2. The atomizer of claim 1 wherein said liquid level detection means is a capacitive liquid level sensor for acquiring capacitance of said liquid to be atomized stored in said liquid storage means and calculating a liquid level of said liquid to be atomized based on said capacitance of said liquid to be atomized, thereby acquiring said liquid level information.

3. The nebulizer of claim 1, further comprising: the gas driving device guides external gas into the liquid storage device through the first gas inlet.

4. A control method of a nebulizer as claimed in any one of claims 1 to 3,

the control method of the control device of the atomizer comprises the following steps:

acquiring liquid level information of the liquid to be atomized stored in the liquid storage device through the liquid level detection device;

controlling the power of the gas driving device according to the liquid level information;

the controlling the power of the gas driving device according to the liquid level information comprises the following steps:

determining target basic power according to the liquid level information of the liquid to be atomized;

calculating liquid consumption information of the liquid to be atomized in unit time, and determining target compensation power according to the liquid consumption information of the liquid to be atomized;

determining actual working power according to the target basic power and the target compensation power;

the determining the target basic power according to the liquid level information of the liquid to be atomized comprises the following steps:

determining a target liquid level interval to which the liquid level information belongs according to the liquid level information of the liquid to be atomized;

and determining the basic power corresponding to the target liquid level interval as the target basic power of the gas driving device.
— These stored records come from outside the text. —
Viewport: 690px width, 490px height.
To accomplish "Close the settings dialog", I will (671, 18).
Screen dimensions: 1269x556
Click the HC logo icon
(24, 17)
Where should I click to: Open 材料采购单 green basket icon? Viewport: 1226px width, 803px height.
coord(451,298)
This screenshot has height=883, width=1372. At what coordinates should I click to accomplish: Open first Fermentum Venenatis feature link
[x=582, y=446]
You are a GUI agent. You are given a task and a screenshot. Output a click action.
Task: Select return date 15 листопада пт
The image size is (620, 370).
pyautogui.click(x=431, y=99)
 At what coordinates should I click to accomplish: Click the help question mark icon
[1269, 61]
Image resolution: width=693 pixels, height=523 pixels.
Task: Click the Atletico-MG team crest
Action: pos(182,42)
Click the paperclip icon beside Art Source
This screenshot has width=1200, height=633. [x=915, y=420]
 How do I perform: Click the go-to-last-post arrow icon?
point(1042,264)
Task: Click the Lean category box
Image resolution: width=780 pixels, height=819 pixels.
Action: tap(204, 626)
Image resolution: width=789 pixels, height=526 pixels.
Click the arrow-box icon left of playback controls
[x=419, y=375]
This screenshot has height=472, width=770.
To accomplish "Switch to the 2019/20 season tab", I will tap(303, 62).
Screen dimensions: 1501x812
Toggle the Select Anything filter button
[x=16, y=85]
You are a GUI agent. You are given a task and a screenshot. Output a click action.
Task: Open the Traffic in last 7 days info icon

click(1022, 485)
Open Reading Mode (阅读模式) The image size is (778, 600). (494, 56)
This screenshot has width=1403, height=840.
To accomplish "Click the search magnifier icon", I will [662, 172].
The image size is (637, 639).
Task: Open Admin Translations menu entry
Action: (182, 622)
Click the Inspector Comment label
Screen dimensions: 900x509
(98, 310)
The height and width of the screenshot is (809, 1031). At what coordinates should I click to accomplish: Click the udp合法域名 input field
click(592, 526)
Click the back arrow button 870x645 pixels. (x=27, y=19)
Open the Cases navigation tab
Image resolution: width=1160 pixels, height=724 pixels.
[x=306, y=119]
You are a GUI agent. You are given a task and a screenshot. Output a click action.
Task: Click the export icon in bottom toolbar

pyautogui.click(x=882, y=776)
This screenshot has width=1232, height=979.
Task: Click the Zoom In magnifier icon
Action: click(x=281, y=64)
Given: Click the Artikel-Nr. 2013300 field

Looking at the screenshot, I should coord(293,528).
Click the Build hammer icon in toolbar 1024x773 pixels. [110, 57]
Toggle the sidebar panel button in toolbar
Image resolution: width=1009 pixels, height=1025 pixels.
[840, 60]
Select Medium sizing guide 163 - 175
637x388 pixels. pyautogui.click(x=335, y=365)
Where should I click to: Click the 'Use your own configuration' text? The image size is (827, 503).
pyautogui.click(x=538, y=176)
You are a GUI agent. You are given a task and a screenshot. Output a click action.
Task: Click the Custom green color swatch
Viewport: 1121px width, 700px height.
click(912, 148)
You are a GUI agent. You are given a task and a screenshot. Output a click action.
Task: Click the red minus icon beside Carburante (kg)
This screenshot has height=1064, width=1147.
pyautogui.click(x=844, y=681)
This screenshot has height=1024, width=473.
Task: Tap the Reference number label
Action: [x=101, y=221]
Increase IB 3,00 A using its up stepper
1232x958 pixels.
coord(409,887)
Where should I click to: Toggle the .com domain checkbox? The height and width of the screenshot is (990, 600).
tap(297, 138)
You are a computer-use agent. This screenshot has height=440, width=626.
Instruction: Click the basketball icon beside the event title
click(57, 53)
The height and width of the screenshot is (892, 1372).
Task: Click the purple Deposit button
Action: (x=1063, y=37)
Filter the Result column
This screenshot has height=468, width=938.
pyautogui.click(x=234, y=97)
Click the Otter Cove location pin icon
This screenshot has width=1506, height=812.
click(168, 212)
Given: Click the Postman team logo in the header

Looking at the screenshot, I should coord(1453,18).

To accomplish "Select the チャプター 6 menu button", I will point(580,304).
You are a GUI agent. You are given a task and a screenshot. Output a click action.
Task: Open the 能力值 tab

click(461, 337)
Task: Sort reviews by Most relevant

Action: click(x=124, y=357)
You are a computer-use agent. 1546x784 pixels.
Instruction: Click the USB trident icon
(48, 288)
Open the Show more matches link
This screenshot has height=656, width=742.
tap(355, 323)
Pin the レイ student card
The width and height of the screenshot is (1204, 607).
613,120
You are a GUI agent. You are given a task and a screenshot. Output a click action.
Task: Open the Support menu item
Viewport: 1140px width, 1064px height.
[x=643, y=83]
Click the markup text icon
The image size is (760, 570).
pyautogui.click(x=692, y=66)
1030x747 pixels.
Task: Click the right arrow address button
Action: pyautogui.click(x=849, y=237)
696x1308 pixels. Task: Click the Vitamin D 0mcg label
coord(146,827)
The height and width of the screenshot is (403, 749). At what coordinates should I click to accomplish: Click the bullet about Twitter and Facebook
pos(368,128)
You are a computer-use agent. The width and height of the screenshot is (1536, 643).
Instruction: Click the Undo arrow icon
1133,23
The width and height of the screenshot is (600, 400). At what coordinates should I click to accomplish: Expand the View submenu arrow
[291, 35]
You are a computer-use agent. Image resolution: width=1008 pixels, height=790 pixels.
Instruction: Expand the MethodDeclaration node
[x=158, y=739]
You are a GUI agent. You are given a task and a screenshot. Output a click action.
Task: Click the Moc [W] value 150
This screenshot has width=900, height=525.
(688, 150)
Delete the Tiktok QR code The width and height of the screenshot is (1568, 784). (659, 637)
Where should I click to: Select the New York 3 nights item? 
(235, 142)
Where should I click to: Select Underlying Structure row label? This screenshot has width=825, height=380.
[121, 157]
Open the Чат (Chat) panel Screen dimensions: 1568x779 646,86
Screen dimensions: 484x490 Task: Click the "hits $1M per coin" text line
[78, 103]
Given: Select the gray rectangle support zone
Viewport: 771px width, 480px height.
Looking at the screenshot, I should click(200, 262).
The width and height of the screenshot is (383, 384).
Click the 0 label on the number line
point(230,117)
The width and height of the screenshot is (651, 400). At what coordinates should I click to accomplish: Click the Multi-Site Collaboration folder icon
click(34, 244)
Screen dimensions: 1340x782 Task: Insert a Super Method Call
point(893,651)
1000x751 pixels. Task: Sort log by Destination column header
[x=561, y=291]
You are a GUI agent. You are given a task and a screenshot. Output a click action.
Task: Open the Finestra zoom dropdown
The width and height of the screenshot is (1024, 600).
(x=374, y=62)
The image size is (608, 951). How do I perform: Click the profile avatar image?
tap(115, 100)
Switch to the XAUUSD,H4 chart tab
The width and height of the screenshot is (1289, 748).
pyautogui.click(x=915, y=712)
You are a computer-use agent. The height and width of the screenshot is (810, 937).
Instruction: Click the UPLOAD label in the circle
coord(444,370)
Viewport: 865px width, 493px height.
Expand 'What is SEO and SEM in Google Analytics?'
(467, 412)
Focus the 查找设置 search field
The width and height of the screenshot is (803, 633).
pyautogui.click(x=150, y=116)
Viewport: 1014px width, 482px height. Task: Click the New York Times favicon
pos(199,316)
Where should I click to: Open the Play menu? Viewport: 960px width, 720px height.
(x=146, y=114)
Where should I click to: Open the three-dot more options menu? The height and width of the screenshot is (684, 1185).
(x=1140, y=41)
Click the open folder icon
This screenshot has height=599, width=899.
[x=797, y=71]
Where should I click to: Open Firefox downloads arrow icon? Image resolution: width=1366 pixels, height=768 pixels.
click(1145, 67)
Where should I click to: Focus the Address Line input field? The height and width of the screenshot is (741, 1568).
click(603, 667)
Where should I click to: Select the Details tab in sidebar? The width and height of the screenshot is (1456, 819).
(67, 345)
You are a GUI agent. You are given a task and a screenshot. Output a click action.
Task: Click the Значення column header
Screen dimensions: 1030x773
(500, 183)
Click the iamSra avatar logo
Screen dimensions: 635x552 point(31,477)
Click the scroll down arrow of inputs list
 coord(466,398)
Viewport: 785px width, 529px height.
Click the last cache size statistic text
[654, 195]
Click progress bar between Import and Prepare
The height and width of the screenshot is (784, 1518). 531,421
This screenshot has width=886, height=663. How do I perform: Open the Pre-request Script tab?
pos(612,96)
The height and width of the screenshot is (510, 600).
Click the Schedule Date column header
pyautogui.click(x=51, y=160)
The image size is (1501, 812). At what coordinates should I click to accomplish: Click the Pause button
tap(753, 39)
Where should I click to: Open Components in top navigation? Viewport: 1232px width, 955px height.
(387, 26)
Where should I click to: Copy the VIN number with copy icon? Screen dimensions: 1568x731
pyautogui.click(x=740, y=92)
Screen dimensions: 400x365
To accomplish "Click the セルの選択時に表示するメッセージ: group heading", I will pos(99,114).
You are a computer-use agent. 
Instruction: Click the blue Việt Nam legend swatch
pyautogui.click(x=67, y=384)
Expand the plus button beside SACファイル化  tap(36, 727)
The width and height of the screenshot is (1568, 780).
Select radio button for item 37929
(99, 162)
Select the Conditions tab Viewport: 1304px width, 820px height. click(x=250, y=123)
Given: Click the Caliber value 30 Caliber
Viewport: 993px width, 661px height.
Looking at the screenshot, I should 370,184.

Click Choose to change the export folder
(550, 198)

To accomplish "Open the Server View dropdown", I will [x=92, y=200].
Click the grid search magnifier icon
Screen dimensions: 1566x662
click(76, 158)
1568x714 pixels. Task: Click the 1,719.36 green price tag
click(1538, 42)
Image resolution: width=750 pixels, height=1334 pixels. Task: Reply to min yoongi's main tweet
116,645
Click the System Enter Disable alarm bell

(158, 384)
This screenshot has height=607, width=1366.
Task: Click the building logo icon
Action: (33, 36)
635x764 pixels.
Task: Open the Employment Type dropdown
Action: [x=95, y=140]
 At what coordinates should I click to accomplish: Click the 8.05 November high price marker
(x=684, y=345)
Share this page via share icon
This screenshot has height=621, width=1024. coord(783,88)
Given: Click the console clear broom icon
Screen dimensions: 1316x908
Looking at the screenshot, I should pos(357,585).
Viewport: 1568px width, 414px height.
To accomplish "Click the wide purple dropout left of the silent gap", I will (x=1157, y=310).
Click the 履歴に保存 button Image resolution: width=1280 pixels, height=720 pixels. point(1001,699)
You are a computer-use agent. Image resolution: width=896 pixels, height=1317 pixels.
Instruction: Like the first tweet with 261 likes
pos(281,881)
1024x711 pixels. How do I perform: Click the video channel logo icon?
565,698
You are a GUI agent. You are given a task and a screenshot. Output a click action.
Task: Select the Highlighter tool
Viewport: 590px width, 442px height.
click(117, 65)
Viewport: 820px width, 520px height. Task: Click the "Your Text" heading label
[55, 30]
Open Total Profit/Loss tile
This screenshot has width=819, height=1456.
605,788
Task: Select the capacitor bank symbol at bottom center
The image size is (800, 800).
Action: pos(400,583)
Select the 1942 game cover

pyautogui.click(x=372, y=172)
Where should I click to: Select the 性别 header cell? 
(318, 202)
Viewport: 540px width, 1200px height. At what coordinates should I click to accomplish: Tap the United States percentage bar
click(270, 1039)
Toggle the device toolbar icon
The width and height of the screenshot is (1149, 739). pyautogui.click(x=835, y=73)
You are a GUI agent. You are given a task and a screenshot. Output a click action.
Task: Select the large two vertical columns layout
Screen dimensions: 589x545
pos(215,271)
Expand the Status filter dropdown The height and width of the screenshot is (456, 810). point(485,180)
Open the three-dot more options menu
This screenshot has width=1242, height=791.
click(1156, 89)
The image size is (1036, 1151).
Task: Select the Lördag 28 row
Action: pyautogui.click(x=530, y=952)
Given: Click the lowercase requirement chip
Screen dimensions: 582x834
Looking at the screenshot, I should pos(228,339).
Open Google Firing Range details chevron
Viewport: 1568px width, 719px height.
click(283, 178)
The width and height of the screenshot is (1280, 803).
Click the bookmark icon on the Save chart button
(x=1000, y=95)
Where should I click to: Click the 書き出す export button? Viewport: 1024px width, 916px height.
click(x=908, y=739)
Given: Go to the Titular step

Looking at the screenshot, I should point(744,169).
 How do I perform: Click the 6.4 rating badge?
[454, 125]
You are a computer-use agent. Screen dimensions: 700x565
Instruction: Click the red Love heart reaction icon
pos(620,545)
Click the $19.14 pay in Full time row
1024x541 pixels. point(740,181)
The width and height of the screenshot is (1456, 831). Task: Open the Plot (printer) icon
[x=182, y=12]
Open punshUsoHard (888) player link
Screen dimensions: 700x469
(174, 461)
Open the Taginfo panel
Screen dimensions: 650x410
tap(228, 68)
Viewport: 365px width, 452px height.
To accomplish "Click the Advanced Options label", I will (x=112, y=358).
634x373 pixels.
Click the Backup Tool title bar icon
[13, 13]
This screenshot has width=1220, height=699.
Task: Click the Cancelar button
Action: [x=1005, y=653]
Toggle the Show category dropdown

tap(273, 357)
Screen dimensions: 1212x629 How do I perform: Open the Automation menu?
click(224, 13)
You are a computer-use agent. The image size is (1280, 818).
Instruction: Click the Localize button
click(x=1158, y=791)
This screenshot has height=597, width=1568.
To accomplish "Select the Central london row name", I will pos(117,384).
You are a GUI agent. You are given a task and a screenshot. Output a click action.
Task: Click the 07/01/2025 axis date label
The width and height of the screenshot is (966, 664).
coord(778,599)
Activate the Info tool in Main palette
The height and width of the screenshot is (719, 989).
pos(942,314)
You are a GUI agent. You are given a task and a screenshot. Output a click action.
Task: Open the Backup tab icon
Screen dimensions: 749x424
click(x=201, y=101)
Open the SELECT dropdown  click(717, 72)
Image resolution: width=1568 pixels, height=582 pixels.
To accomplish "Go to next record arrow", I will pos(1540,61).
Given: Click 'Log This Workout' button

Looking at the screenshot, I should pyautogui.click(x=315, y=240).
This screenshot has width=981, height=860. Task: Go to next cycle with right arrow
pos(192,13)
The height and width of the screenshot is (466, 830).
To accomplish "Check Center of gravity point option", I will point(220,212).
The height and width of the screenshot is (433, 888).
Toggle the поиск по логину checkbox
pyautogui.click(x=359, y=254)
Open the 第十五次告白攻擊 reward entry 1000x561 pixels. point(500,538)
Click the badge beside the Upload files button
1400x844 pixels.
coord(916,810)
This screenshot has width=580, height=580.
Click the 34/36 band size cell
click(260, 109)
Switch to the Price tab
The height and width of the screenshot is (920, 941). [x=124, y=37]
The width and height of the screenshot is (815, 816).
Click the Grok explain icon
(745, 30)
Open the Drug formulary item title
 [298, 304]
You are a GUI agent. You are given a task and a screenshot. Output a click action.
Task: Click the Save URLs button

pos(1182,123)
5. The control method according to claim 4, wherein the determining the target compensation power based on the liquid consumption information of the liquid to be atomized includes:

determining a target consumption interval of the liquid consumption information in the target liquid level interval according to the target liquid level interval of the liquid to be atomized and the liquid consumption information in the unit time;

and determining the compensation power corresponding to the target consumption interval of the target liquid level interval as the target compensation power of the gas driving device.

6. The control method according to claim 5, wherein the determining the actual operating power from the target base power and the target compensation power includes:

if the minimum value of the target consumption interval of the liquid to be atomized is larger than a standard consumption reference value, determining the difference value between the target basic power and the target compensation power as the actual working power;

and if the maximum value of the target consumption interval of the liquid to be atomized is smaller than the standard consumption reference value, determining the sum value of the target basic power and the target compensation power as the actual working power.